Saturday, August 16, 2014

Insider Trading order by SEBI

SEBI has passed an insider trading order in the matter of Mr. X of Wipro Ltd.

As per Regulation 13(4) of the Prohibition of Insider Trading Regulations 1992

(4) Any person who is a director or officer of a listed company, shall disclose to the company and the stock exchange where the securities are listed in Form D, the total number of shares or voting rights held and change in shareholding or voting rights, if there has been a change in such holdings of such person and his dependents (as defined by the company) from the last disclosure made under sub-regulation (2) or under this sub regulation, and the change exceeds Rs. 5 lakh in value or 25,000 shares or 1% of total shareholding or voting rights, whichever is lower.

It was concluded that Mr. X was an Officer within the purview of the Regulations and therefore having traded shares exceeding Rs.5 lakhs during November - December 2012 and not having given the necessary intimation in Form D he was held guilty under the PIT Regulations 1992 and fined Rs.5 lakh.

A copy of the order can be found here

Definition of Officer in the relevant regulations can be found here:

Regulation 2 (g) of PIT Regulations, 1992 - "Officer of a company' means any person as defined in Clause (30) of Section 2 of the Companies Act, 1956 (1 of 1956) including an auditor of the company".
Section 2 (30), Companies Act, 1956- Definition of ‘Officer’ – “Officer includes any director, manager or secretary or any person in accordance with whose directions or instructions the Board of directors or any one or more of the directors is or are accustomed to act”.
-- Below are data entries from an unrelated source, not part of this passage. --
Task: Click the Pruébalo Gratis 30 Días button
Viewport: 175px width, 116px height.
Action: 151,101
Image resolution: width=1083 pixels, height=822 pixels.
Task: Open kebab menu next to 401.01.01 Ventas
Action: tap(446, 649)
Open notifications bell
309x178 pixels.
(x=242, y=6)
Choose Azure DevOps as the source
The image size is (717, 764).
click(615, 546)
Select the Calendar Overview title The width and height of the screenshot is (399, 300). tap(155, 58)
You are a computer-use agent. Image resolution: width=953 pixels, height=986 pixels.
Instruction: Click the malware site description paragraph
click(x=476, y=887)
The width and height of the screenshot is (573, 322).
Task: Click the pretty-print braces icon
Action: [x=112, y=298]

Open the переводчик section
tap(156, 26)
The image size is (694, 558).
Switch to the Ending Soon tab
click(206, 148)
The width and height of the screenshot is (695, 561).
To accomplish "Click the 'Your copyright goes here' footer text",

Interesting to note that the person is the geographical head of a particular territory and he in turn reports to the CEO of the organisation. Therefore SEBI holds him as an Officer since he is holding an important position in the organisation .

 

Friday, January 6, 2012

SEBI order on insider trading

SEBI has passed a landmark order on insider trading on 4th January 2012 against Mr. Vasant Kaul, Independent Director or Ranbaxy Laboratories Ltd. levying a fine of Rs.50 lakhs on him and Rs.10 lakhs on his wife. Both order are available on the SEBI website V.N. Kaul and Bala Kaul

Few unique features about this order:

Insider trading was carried out in the wholly owned subsidiary of the company in which Mr. Kaul was an independent director and he was still considered an insider;

I am not aware if this is the first time this is happening in India, but SEBI has used telephonic conversations as evidence and has taken support from the recent Rajaratnam case where telephonic transscripts were extensively used.

It would be interesting to follow this story to see what happens in the courts because i am sure that appeals will be filed against this order in the Courts.